Commits · c258b62b264fdc469b6d3610a907708068145e3b · nexedi / linux

05 Aug, 2015 7 commits

KVM: MMU: introduce the framework to check zero bits on sptes · c258b62b

Xiao Guangrong authored Aug 05, 2015

We have abstracted the data struct and functions which are used to check
reserved bit on guest page tables, now we extend the logic to check
zero bits on shadow page tables

The zero bits on sptes include not only reserved bits on hardware but also
the bits that SPTEs willnever use.  For example, shadow pages will never
use GB pages unless the guest uses them too.
Signed-off-by: Xiao Guangrong <guangrong.xiao@linux.intel.com>
Signed-off-by: Paolo Bonzini <pbonzini@redhat.com>

c258b62b

KVM: MMU: split reset_rsvds_bits_mask_ept · 81b8eebb

Xiao Guangrong authored Aug 05, 2015

Since shadow ept page tables and Intel nested guest page tables have the
same format, split reset_rsvds_bits_mask_ept so that the logic can be
reused by later patches which check zero bits on sptes
Signed-off-by: Xiao Guangrong <guangrong.xiao@linux.intel.com>
Signed-off-by: Paolo Bonzini <pbonzini@redhat.com>

81b8eebb

KVM: MMU: split reset_rsvds_bits_mask · 6dc98b86

Xiao Guangrong authored Aug 05, 2015

Since softmmu & AMD nested shadow page tables and guest page tables have
the same format, split reset_rsvds_bits_mask so that the logic can be
reused by later patches which check zero bits on sptes
Signed-off-by: Xiao Guangrong <guangrong.xiao@linux.intel.com>
Signed-off-by: Paolo Bonzini <pbonzini@redhat.com>

6dc98b86

KVM: MMU: introduce rsvd_bits_validate · a0a64f50

Xiao Guangrong authored Aug 05, 2015

These two fields, rsvd_bits_mask and bad_mt_xwr, in "struct kvm_mmu" are
used to check if reserved bits set on guest ptes, move them to a data
struct so that the approach can be applied to check host shadow page
table entries as well
Signed-off-by: Xiao Guangrong <guangrong.xiao@linux.intel.com>
Signed-off-by: Paolo Bonzini <pbonzini@redhat.com>

a0a64f50

KVM: MMU: move FNAME(is_rsvd_bits_set) to mmu.c · d2b0f981

Xiao Guangrong authored Aug 05, 2015

FNAME(is_rsvd_bits_set) does not depend on guest mmu mode, move it
to mmu.c to stop being compiled multiple times
Signed-off-by: Xiao Guangrong <guangrong.xiao@linux.intel.com>
Signed-off-by: Paolo Bonzini <pbonzini@redhat.com>

d2b0f981

KVM: MMU: fix validation of mmio page fault · 6f691251

Xiao Guangrong authored Aug 05, 2015

We got the bug that qemu complained with "KVM: unknown exit, hardware
reason 31" and KVM shown these info:
[84245.284948] EPT: Misconfiguration.

### GIVEN DATA

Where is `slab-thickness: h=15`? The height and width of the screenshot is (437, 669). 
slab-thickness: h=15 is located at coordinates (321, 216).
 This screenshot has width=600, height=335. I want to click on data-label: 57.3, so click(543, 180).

### EXERCISE SET
• A. Using the KVM MMU commit log, decide whether each statement below agrees with it. Answer yes or no for each, and quote the words that decide it. (i) FNAME(is_rsvd_bits_set) is moved to mmu.c because it does not depend on guest mmu mode. (ii) Shadow pages use GB pages even when the guest does not. (iii) reset_rsvds_bits_mask_ept is split because shadow ept page tables and Intel nested guest page tables share a format.
• B. Pick up the KVM MMU commit log after its final line and continue it.

### RESULTS IN ORDER
• A.
(i) Yes: "FNAME(is_rsvd_bits_set) does not depend on guest mmu mode, move it to mmu.c to stop being compiled multiple times"
(ii) No: "shadow pages will never use GB pages unless the guest uses them too."
(iii) Yes: "Since shadow ept page tables and Intel nested guest page tables have the same format, split reset_rsvds_bits_mask_ept"

• B.
[84245.285056] EPT: GPA: 0xfeda848
[84245.285154] ept_misconfig_inspect_spte: spte 0x5eaef50107 level 4
[84245.285344] ept_misconfig_inspect_spte: spte 0x5f5fadc107 level 3
[84245.285532] ept_misconfig_inspect_spte: spte 0x5141d18107 level 2
[84245.285723] ept_misconfig_inspect_spte: spte 0x52e40dad77 level 1

This is because we got a mmio #PF and the handler see the mmio spte becomes
normal (points to the ram page)

However, this is valid after introducing fast mmio spte invalidation which
increases the generation-number instead of zapping mmio sptes, a example
is as follows:
1. QEMU drops mmio region by adding a new memslot
2. invalidate all mmio sptes
3.

        VCPU 0                        VCPU 1
    access the invalid mmio spte
                            access the region originally was MMIO before
                            set the spte to the normal ram map

    mmio #PF
    check the spte and see it becomes normal ram mapping !!!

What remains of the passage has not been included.